___ Text to read ___

Remember, Benedict Arnold turned traitor because he felt unappreciated by the new American government.
Mike in NC
I signed up for a night course at the Naval War College when I lived in Newport but dropped out when I realized there were so many books to read that I’d have to give up having a social life.
Roger Moore
@JPL:
I assume this, and his similar move with all ambassadors, is a “Disaster Capitalism”-type power play. By dismissing all of Obama’s appointees, he creates a crisis of positions that need to be filled ASAP. He can then use that crisis as an excuse for why the Senate can’t bother to thoroughly vet his appointments; there’s an implicit threat of blame for unnecessary stalling if anything happens while the positions are unfilled.
JPL
@Adam L Silverman: Thanks. Since Perry will be in charge of the replacements, it might be better to leave those positions empty. So to recap, it’s just stupid.
FlipYrWhig
@Adam L Silverman: Am I being alarmist or does it sound just like Erdogan purging the civil service?
Mike in DC
Time to read 6000 300 page books: roughly 1 lifetime (well, 60,000 hours or so).
Adam L Silverman
@Calouste: Unlikely he’ll purge anyone. My understanding is that Gen. Mattis is willing to undertake this job in order to screen fire between the President-elect and the general officers/flag officers, and senior civilians (Senior Executive Service) at the DOD and the Services.
Adam L Silverman
@Jim, Foolish Literalist: It is most likely coming from whoever is the Transition Team Lead for this agency.
shortribs
Vomit. Lets drop the nicknames and just call him General Mattis or whatever the proper term is, there’s already enough fantasy/reality to deal with in this administration, keeping up with alt-right dreamy nicknames and perpetuating them doesn’t help.
Adam L Silverman
@Mike in NC: Its only a lot of reading if you do it!
Mike in DC
I do wonder if the dismissals will have an impact on counterterrorism efforts. If there’s a big domestic attack in the first term, it will be because of stuff like this. Well, this and ignoring briefings.
Major Major Major Major
@FlipYrWhig: @Adam L Silverman: He’s made it unambiguously clear that they plan to possess the power to politicize the civil service, though. This is not exactly good news:
Spanky
@Adam L Silverman: #1 will be “both”. However, because #4 I expect this to be not as big a deal as McConnell’s flying monkeys will allege. And I’ll go further (or maybe clear back to) saying that NOT having Trump’s appointees in there will be better for the country than any schmoe the Trumpsition Team is likely to come up with.
Adam L Silverman
@FlipYrWhig: Right now, I think you’re being alarmist. The two people identified in the article are not career civil servants. They’re the current political appointees running that specific agency. Below them are a lower grade of political appointees – deputy assistant secretaries, directors, deputy directors, special assistants for, etc – and then you get the career civil servants including both the Senior Executives and the GS folks. The latter are the real continuity of government.
You should start to worry if an attempt were to be made that destroys the current civil service system and its protections to produce an apolitical, professional workforce. I’m not talking about necessary/needed reforms – those can be debated on their merits, and some reasonable reforms are needed. Rather, should any attempt be made to get rid of the current civil service laws that govern how we staff the civil service and how civil servants function and work, then you have to be worried about an attempt to reinstitute the political patronage system that existed prior to the 1890s and resulted in an almost wholesale change in the Federal workforce with almost every administration.

___

● **What is asked**
Please answer from the comment thread above: why did Benedict Arnold turn traitor?

___ Recorded data ___

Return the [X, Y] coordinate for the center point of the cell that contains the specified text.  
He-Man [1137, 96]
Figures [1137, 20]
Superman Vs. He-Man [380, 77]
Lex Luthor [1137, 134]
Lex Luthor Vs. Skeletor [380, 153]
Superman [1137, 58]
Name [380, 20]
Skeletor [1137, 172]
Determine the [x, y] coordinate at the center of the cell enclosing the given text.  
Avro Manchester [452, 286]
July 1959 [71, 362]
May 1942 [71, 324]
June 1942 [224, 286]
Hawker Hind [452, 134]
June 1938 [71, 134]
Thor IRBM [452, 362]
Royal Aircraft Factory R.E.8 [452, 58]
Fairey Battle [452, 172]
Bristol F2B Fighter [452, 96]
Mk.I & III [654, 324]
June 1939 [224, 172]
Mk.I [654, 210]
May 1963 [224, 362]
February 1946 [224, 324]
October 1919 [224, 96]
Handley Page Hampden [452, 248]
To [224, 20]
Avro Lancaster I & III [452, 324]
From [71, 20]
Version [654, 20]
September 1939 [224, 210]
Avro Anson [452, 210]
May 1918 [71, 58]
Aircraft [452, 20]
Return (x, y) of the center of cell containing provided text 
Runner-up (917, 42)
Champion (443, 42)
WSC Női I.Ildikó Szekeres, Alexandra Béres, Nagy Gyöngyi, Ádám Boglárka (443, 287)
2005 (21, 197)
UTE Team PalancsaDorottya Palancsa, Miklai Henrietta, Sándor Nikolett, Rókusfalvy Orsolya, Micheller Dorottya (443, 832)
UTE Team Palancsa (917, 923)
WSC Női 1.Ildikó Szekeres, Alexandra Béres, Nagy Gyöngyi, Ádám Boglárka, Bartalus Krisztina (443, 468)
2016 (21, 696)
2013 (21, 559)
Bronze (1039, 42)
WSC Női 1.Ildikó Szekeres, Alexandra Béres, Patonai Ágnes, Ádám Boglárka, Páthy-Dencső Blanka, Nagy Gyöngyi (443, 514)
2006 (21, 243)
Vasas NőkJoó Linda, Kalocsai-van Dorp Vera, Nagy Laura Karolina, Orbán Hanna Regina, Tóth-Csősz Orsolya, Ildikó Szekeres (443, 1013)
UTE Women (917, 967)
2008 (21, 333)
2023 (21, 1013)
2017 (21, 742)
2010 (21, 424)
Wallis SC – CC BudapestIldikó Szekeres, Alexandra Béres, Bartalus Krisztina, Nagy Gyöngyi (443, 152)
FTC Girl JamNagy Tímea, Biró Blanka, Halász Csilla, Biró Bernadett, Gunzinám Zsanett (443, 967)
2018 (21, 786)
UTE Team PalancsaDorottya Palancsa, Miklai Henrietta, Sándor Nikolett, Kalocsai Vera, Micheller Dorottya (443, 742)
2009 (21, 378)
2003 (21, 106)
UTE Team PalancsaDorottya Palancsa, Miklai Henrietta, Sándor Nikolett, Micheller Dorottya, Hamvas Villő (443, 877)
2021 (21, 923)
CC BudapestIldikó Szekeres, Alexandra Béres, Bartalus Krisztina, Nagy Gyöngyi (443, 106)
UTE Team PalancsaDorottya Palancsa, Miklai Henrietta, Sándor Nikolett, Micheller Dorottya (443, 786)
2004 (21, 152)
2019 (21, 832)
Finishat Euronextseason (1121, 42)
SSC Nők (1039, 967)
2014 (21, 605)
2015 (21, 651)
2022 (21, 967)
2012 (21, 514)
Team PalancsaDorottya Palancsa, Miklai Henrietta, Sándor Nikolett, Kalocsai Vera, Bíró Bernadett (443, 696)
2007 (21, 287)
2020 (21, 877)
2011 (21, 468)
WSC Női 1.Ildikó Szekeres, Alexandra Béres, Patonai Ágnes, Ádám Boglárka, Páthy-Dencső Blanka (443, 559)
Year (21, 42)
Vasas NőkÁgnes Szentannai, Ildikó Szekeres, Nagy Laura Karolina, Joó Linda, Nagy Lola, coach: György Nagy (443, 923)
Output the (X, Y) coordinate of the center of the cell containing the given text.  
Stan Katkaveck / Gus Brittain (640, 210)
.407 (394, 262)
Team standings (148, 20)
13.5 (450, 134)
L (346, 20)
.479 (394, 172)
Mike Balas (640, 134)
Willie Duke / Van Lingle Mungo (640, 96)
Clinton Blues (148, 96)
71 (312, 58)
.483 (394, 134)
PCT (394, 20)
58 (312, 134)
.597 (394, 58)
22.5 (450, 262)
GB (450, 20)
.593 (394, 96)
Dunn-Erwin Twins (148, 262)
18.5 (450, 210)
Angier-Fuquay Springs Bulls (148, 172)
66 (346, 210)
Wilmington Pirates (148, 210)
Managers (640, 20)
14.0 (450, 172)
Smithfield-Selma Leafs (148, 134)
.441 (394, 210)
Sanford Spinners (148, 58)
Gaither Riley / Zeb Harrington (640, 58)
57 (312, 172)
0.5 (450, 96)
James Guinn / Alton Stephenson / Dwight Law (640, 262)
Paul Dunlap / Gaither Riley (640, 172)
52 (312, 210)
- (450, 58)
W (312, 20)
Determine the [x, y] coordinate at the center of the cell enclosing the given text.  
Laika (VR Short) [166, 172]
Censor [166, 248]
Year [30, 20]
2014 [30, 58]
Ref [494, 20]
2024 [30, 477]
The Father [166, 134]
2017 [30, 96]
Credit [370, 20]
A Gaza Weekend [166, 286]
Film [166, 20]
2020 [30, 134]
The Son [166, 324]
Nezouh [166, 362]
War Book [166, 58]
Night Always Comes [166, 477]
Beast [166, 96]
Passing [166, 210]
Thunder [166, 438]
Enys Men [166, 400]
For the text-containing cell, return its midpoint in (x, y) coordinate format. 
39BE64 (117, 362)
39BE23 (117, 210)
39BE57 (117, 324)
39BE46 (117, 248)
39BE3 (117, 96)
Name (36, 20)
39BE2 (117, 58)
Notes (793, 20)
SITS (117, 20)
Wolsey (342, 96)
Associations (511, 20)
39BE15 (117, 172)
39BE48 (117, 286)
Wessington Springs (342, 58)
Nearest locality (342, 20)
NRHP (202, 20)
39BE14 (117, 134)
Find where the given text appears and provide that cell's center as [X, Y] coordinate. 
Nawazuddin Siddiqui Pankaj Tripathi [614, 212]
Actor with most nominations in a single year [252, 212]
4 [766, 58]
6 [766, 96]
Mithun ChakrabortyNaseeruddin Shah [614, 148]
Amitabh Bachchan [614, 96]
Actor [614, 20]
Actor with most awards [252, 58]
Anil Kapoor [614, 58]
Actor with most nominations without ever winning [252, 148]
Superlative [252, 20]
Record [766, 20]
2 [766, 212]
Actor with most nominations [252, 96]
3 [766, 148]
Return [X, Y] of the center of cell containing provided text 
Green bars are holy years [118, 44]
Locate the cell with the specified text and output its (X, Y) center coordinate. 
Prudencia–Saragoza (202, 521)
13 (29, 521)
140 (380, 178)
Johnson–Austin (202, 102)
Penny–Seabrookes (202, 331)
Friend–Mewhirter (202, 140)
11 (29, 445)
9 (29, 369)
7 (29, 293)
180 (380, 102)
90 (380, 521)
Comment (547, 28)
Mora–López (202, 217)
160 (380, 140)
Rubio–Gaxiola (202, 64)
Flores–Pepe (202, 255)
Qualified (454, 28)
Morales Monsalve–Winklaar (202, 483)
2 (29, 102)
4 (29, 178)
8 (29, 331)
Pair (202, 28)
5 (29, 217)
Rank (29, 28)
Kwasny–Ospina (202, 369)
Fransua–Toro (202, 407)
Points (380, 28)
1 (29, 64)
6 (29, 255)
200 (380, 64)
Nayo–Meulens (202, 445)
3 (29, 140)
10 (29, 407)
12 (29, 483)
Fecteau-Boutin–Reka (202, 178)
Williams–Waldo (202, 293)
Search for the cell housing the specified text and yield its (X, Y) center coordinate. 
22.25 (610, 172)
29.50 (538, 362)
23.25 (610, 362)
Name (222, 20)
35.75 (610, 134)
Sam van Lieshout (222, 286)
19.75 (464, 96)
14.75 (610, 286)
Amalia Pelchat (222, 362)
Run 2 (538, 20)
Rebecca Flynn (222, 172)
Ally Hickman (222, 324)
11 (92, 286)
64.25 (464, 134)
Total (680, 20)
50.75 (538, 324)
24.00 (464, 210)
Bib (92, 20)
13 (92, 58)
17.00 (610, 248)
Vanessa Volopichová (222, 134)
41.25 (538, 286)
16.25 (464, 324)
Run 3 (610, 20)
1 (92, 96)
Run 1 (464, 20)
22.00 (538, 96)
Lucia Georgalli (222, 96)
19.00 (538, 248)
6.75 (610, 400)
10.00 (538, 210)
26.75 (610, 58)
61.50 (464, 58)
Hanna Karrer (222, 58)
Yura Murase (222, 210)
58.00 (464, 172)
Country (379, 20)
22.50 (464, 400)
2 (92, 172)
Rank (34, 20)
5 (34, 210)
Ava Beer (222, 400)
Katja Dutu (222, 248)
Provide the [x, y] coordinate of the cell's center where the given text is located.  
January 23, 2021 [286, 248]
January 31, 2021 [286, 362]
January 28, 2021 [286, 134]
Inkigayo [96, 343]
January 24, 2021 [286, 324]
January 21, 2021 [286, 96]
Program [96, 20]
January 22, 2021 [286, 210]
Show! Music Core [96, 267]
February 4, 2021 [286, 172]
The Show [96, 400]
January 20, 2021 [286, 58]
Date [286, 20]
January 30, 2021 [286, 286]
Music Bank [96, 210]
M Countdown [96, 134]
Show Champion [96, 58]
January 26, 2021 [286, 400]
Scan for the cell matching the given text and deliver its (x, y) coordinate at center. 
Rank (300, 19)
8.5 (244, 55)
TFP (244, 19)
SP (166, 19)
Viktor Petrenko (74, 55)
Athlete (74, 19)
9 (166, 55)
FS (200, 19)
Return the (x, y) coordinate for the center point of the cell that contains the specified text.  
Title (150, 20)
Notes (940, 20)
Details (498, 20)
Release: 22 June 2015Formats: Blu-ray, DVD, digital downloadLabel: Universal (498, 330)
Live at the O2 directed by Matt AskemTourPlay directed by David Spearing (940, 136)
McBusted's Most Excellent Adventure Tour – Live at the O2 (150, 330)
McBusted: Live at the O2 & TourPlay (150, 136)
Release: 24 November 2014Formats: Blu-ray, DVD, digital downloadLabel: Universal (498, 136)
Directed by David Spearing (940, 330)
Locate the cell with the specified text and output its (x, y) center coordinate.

___

● **Final result**
He felt unappreciated by the new American government.